» **Exercise aim**: From the line with "You are a computer-use agent. This" through the final line of the entries below, write out each line exactly and nothing else.

» **Items listed in a dataset**:
◇ ◇ ◇ ◇ ◇

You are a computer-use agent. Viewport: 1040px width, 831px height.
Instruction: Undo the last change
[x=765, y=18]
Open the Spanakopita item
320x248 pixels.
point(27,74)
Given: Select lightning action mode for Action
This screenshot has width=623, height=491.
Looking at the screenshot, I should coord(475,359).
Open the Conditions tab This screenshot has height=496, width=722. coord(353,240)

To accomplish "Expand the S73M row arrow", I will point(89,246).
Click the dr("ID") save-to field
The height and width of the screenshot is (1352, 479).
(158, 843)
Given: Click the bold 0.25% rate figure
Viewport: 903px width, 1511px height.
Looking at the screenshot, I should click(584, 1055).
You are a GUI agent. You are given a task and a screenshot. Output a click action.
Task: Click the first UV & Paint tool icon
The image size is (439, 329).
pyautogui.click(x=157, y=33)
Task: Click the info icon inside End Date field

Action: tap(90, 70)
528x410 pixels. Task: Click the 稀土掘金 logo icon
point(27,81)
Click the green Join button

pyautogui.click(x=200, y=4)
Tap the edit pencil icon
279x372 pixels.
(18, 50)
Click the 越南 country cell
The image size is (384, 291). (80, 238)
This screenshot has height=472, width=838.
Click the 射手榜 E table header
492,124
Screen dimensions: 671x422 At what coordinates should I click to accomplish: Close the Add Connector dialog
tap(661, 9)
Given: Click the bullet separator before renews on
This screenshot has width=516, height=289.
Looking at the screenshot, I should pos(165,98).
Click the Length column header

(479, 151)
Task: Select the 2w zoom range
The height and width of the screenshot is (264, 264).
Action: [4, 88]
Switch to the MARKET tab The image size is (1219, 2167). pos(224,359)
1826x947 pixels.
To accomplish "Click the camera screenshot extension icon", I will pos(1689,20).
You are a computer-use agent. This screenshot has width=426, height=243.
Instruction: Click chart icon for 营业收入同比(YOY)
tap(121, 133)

◇ ◇ ◇ ◇ ◇

» **Task result**:
You are a computer-use agent. This screenshot has width=426, height=243.
Instruction: Click chart icon for 营业收入同比(YOY)
tap(121, 133)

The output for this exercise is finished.